# Transferring money to Direct Shares account?



## ne0h (29 September 2006)

Probably a stupid question,but how do i transfer money from my stgeorge bank account to direct shares.None of my bank accounts are linked to directshares.Is there a way to transfer money by bpay?


----------



## Julia (29 September 2006)

ne0h said:
			
		

> Probably a stupid question,but how do i transfer money from my stgeorge bank account to direct shares.None of my bank accounts are linked to directshares.Is there a way to transfer money by bpay?

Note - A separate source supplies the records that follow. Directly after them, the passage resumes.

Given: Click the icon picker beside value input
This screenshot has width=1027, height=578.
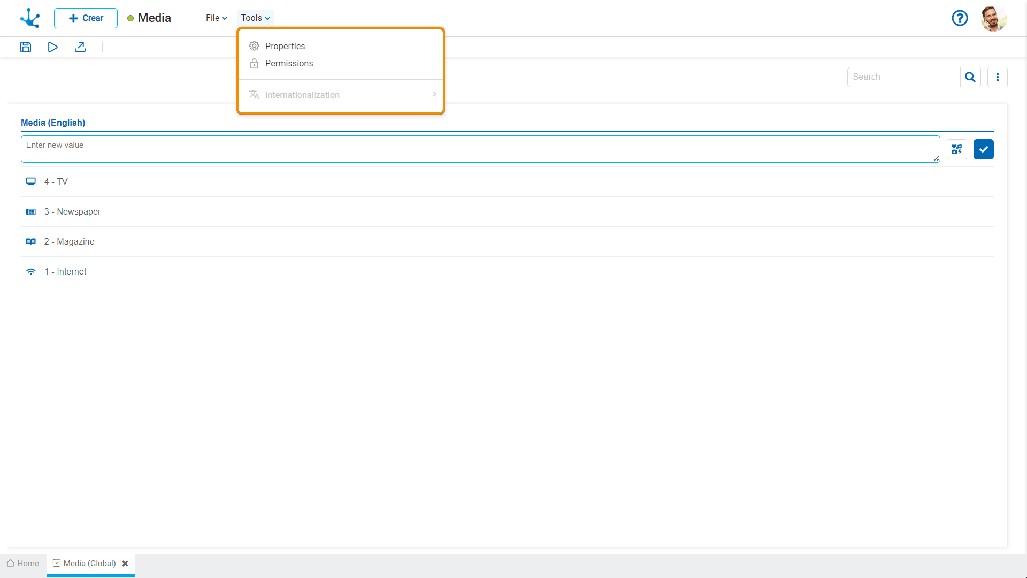Looking at the screenshot, I should tap(957, 149).
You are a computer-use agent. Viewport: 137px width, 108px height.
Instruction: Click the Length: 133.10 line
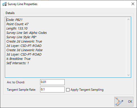pos(17,28)
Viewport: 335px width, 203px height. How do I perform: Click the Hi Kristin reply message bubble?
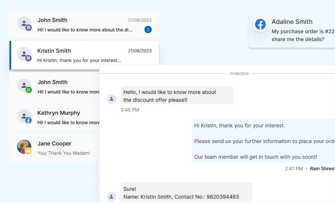(263, 141)
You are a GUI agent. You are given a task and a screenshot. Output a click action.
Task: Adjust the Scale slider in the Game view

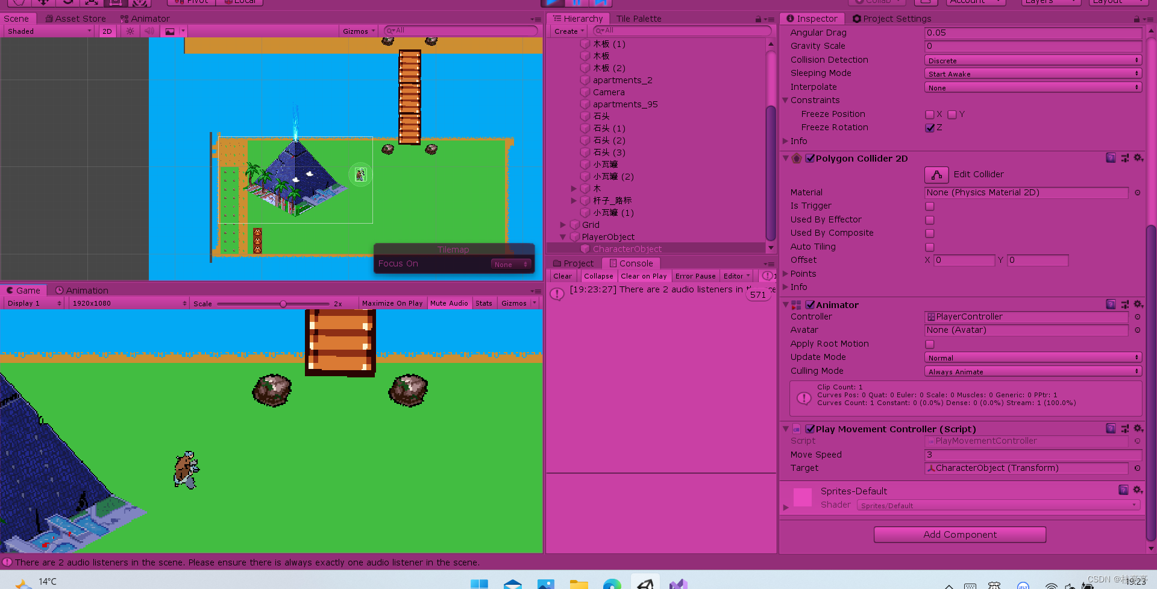coord(283,304)
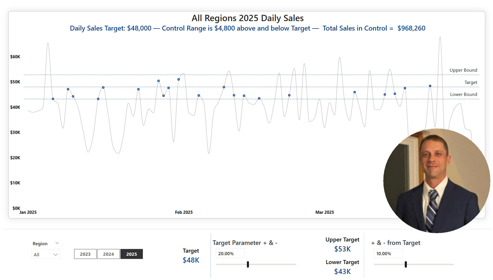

Have you asked the bank???

Julia


----------



## ne0h (29 September 2006)

Not yet.will give them a call.


----------



## scranch (29 September 2006)

When I opened my a/c with directshares I was asked to nominate a bank account for trading which was easy as direct shares was stgeorge at that time.I just gave details of our everyday freedom cheque a/c.Whenever I buy a direct debit automatically takes the money out,if I sell money goes back in.Just have to make sure enough is in the a/c to settle.
When I first started they would deposit on same day as sale,but now seems to take3+t.
Try ringing directshare help,or emailing them,for best course of action.
If you want to sell you need to get access to your funds as easily as possible.
Brian


----------



## 2020hindsight (29 September 2006)

ne0h said:
			
		

> Not yet.will give them a call.



neo, would appreciate your advice when you get it sorted - gee but we were spoilt with directshares - compared to the new sytem.   Who says that chaos theory isnt alive and well.     Maybe we should sign a petition "I for one will withdraw my $876.30!!!"


----------



## ne0h (30 September 2006)

I rang st george yesterday and they told me that i cant have my bank account directly linked to my direct shares account anymore.They said i have to set up a payee account and that i should contact direct shares to do so.But even then how do i transfer money from direct shares back to my bank account.I will ring direct shares on tuesday though i have a funny feeling that they will just tell me to ring st george.This new system is a joke


----------



## scranch (30 September 2006)

As far as I know my StGeorge account is still linked with my directshares account,although it shows the available funds as about$1000 more than I have in the everyday account which is the linked a/c.
When everything transferred across the StGeorge a/c just seemed to transfer across.I bought some ARQ shares last week and the money came out of St George as normal.
If they stop the linking of the accounts I will be going somewhere else as it was the convenience of the money going in and out of my a/c that has kept me with them.
I think Comsec will let you have a linked CBA a/c,and they may be cheaper.
I already have another a/c with another broker,I may have to transfer some money into the a/c that they hold.
Have your bank accounts been linked with Directshares all along,or are you just trying to link them up now?
I have been with directshares since the old days when they were StGeorge,before HSBC came on the scene a while ago.
Brian


----------